◆ **Task**:
Retype all of the entries precisely.

◆ **Data shown**:
########################################

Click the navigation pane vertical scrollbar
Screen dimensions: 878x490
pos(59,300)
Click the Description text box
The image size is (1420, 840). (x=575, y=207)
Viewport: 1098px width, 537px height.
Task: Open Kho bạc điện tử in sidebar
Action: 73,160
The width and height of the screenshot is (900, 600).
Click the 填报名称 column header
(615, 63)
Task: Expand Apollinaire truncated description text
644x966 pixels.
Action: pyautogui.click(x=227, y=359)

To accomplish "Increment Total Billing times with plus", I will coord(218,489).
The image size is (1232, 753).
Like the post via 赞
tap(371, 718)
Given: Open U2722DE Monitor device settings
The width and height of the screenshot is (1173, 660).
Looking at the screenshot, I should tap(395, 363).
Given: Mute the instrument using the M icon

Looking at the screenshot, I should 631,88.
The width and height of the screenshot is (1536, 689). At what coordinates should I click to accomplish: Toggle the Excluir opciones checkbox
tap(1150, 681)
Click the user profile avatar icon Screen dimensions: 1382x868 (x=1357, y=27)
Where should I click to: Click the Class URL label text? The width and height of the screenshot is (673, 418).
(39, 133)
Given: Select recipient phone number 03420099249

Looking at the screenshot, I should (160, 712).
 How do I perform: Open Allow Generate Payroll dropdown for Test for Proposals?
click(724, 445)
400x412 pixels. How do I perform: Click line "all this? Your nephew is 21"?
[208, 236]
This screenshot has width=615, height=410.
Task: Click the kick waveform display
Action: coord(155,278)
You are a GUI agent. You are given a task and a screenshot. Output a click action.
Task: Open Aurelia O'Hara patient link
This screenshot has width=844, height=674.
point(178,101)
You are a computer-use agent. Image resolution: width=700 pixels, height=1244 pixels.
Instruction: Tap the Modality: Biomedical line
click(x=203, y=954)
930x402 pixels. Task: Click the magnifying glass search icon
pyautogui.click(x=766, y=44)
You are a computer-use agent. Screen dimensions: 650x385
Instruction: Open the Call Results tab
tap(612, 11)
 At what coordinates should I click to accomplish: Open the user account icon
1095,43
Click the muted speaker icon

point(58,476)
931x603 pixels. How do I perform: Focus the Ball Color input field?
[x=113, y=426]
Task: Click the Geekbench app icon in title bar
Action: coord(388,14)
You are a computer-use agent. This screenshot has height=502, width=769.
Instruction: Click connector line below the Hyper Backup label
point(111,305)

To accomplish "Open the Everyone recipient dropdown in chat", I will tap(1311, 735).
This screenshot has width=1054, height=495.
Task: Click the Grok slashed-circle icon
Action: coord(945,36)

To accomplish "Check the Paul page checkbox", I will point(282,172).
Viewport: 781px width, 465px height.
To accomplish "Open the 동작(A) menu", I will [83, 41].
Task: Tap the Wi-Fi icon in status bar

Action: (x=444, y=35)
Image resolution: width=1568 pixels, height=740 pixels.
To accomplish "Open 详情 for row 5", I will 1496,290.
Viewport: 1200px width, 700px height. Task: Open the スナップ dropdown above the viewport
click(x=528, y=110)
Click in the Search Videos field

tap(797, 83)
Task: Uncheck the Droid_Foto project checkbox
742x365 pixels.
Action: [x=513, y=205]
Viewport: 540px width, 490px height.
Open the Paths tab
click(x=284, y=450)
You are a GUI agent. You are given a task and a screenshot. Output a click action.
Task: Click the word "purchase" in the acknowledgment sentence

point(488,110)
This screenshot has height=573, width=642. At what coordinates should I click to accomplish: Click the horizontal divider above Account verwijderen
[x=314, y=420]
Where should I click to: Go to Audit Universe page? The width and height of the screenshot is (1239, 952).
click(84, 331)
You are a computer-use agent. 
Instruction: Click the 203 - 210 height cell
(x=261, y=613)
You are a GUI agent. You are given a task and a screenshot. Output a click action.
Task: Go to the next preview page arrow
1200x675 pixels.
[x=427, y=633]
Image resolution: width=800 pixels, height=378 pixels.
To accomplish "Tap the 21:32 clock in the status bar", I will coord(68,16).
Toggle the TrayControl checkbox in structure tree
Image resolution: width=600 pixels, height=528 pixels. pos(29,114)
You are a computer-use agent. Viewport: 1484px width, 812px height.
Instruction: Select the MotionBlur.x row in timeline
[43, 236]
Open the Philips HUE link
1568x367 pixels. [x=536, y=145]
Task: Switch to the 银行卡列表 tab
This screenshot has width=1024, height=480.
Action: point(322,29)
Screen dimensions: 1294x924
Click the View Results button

########################################

◆ **Response**:
Click the navigation pane vertical scrollbar
Screen dimensions: 878x490
pos(59,300)
Click the Description text box
The image size is (1420, 840). (x=575, y=207)
Viewport: 1098px width, 537px height.
Task: Open Kho bạc điện tử in sidebar
Action: 73,160
The width and height of the screenshot is (900, 600).
Click the 填报名称 column header
(615, 63)
Task: Expand Apollinaire truncated description text
644x966 pixels.
Action: pyautogui.click(x=227, y=359)

To accomplish "Increment Total Billing times with plus", I will coord(218,489).
The image size is (1232, 753).
Like the post via 赞
tap(371, 718)
Given: Open U2722DE Monitor device settings
The width and height of the screenshot is (1173, 660).
Looking at the screenshot, I should tap(395, 363).
Given: Mute the instrument using the M icon

Looking at the screenshot, I should 631,88.
The width and height of the screenshot is (1536, 689). At what coordinates should I click to accomplish: Toggle the Excluir opciones checkbox
tap(1150, 681)
Click the user profile avatar icon Screen dimensions: 1382x868 (x=1357, y=27)
Where should I click to: Click the Class URL label text? The width and height of the screenshot is (673, 418).
(39, 133)
Given: Select recipient phone number 03420099249

Looking at the screenshot, I should (160, 712).
 How do I perform: Open Allow Generate Payroll dropdown for Test for Proposals?
click(724, 445)
400x412 pixels. How do I perform: Click line "all this? Your nephew is 21"?
[208, 236]
This screenshot has width=615, height=410.
Task: Click the kick waveform display
Action: coord(155,278)
You are a GUI agent. You are given a task and a screenshot. Output a click action.
Task: Open Aurelia O'Hara patient link
This screenshot has width=844, height=674.
point(178,101)
You are a computer-use agent. Image resolution: width=700 pixels, height=1244 pixels.
Instruction: Tap the Modality: Biomedical line
click(x=203, y=954)
930x402 pixels. Task: Click the magnifying glass search icon
pyautogui.click(x=766, y=44)
You are a computer-use agent. Screen dimensions: 650x385
Instruction: Open the Call Results tab
tap(612, 11)
 At what coordinates should I click to accomplish: Open the user account icon
1095,43
Click the muted speaker icon

point(58,476)
931x603 pixels. How do I perform: Focus the Ball Color input field?
[x=113, y=426]
Task: Click the Geekbench app icon in title bar
Action: coord(388,14)
You are a computer-use agent. This screenshot has height=502, width=769.
Instruction: Click connector line below the Hyper Backup label
point(111,305)

To accomplish "Open the Everyone recipient dropdown in chat", I will tap(1311, 735).
This screenshot has width=1054, height=495.
Task: Click the Grok slashed-circle icon
Action: coord(945,36)

To accomplish "Check the Paul page checkbox", I will point(282,172).
Viewport: 781px width, 465px height.
To accomplish "Open the 동작(A) menu", I will [83, 41].
Task: Tap the Wi-Fi icon in status bar

Action: (x=444, y=35)
Image resolution: width=1568 pixels, height=740 pixels.
To accomplish "Open 详情 for row 5", I will 1496,290.
Viewport: 1200px width, 700px height. Task: Open the スナップ dropdown above the viewport
click(x=528, y=110)
Click in the Search Videos field

tap(797, 83)
Task: Uncheck the Droid_Foto project checkbox
742x365 pixels.
Action: [x=513, y=205]
Viewport: 540px width, 490px height.
Open the Paths tab
click(x=284, y=450)
You are a GUI agent. You are given a task and a screenshot. Output a click action.
Task: Click the word "purchase" in the acknowledgment sentence

point(488,110)
This screenshot has height=573, width=642. At what coordinates should I click to accomplish: Click the horizontal divider above Account verwijderen
[x=314, y=420]
Where should I click to: Go to Audit Universe page? The width and height of the screenshot is (1239, 952).
click(84, 331)
You are a computer-use agent. 
Instruction: Click the 203 - 210 height cell
(x=261, y=613)
You are a GUI agent. You are given a task and a screenshot. Output a click action.
Task: Go to the next preview page arrow
1200x675 pixels.
[x=427, y=633]
Image resolution: width=800 pixels, height=378 pixels.
To accomplish "Tap the 21:32 clock in the status bar", I will coord(68,16).
Toggle the TrayControl checkbox in structure tree
Image resolution: width=600 pixels, height=528 pixels. pos(29,114)
You are a computer-use agent. Viewport: 1484px width, 812px height.
Instruction: Select the MotionBlur.x row in timeline
[43, 236]
Open the Philips HUE link
1568x367 pixels. [x=536, y=145]
Task: Switch to the 银行卡列表 tab
This screenshot has width=1024, height=480.
Action: point(322,29)
Screen dimensions: 1294x924
Click the View Results button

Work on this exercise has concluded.